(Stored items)
┄┄┄┄┄┄
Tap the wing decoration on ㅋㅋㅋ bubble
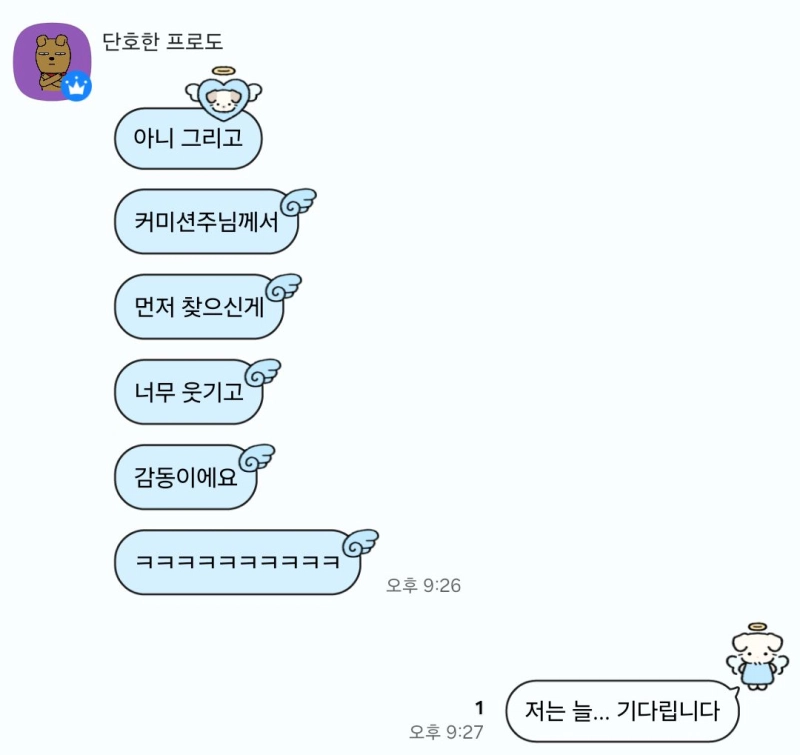Image resolution: width=800 pixels, height=755 pixels. click(360, 543)
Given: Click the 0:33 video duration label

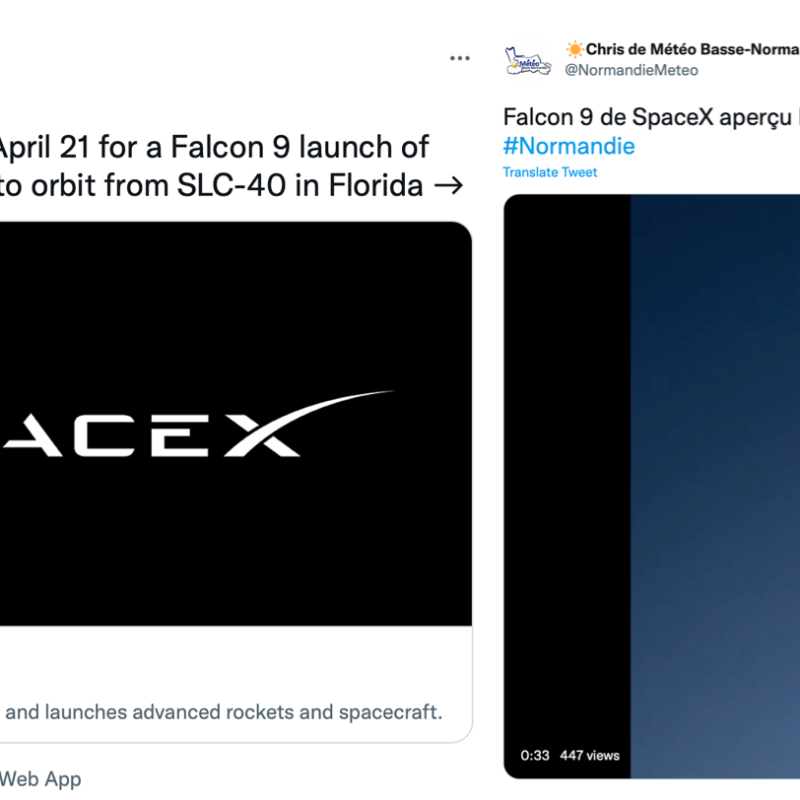Looking at the screenshot, I should pyautogui.click(x=535, y=755).
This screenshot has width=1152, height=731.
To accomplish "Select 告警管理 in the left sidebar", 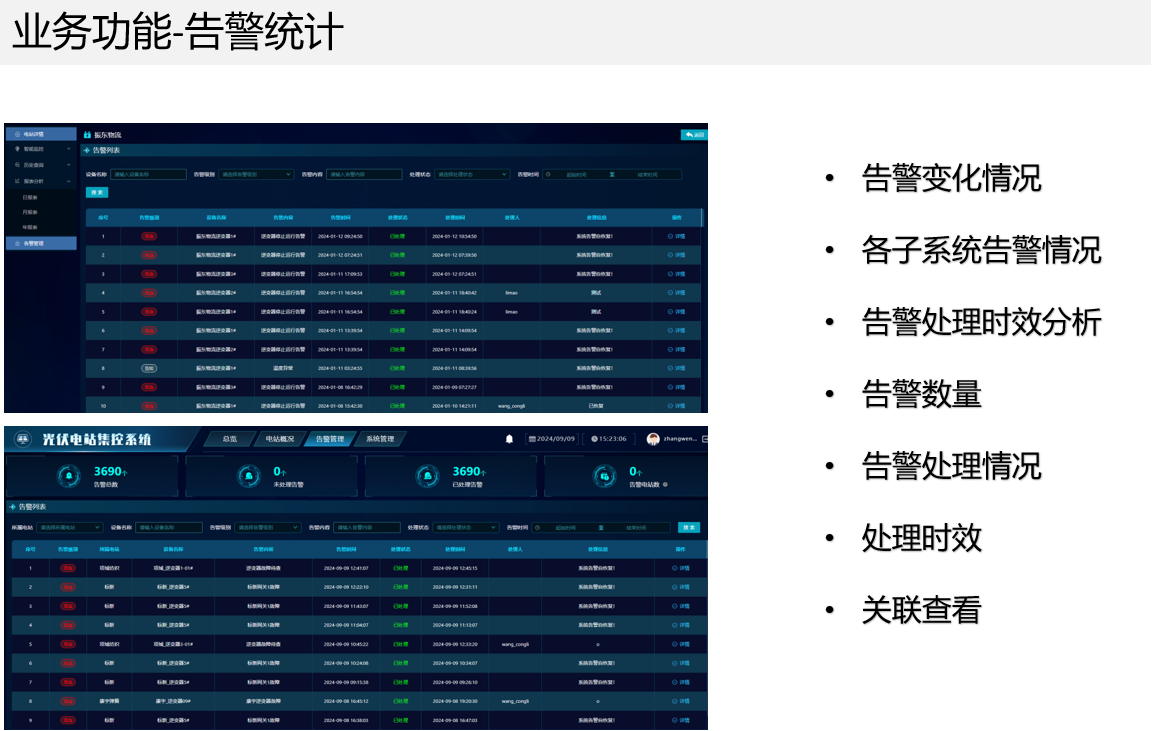I will click(x=40, y=243).
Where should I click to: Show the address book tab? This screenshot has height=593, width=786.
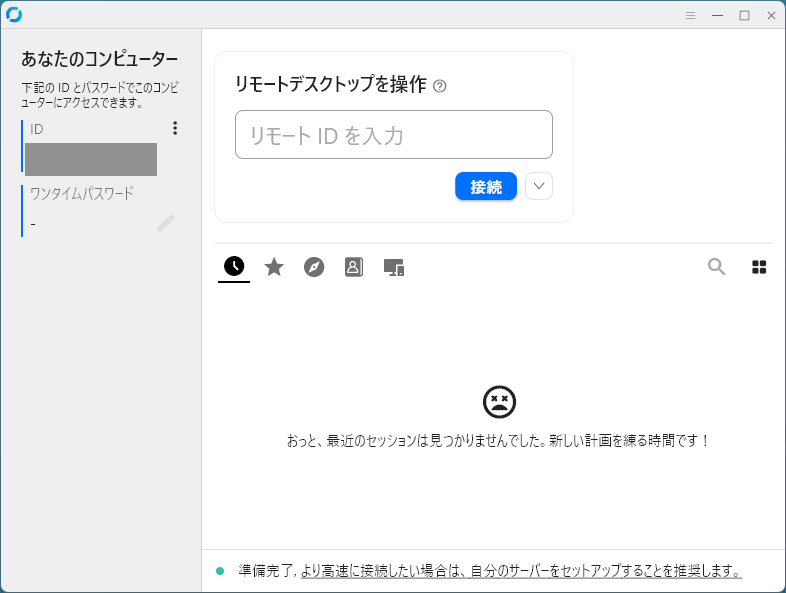pos(354,266)
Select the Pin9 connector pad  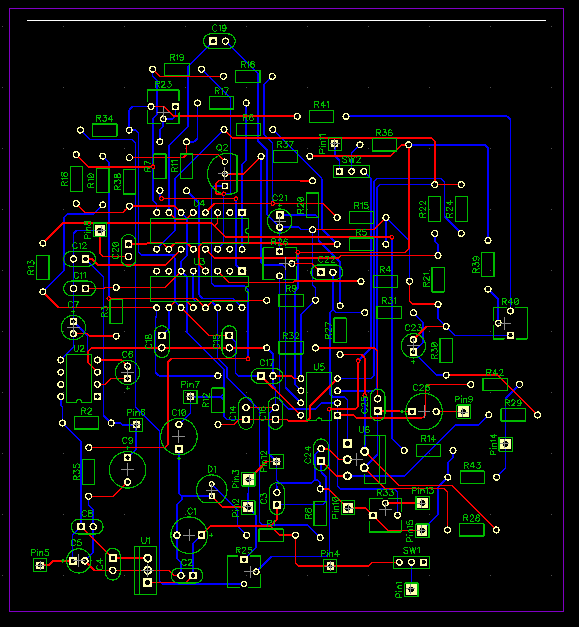463,411
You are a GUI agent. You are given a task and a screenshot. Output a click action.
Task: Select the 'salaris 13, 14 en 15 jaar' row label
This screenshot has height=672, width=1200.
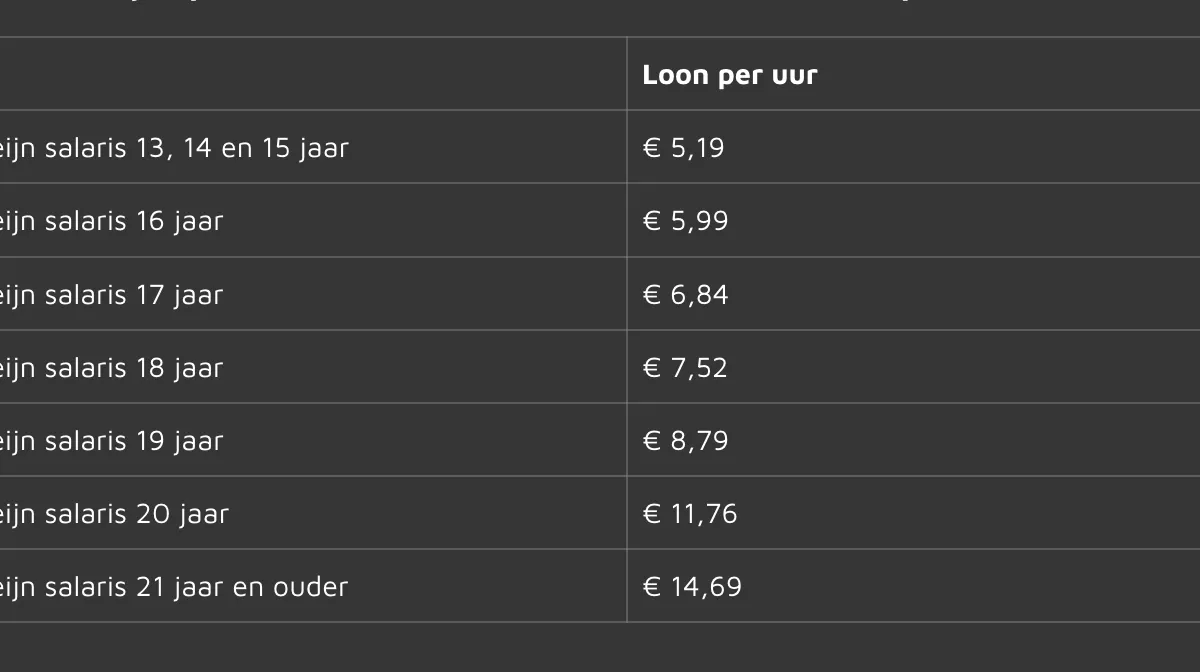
┄┄┄┄┄┄
What you set down should be exactly the lines from the line containing "You are a GUI" to the last line of the entries above, both included, with no pictures.

**OUTPUT OF THE TASK:**
You are a GUI agent. You are given a task and a screenshot. Output a click action.
Task: Select the 'salaris 13, 14 en 15 jaar' row label
This screenshot has height=672, width=1200.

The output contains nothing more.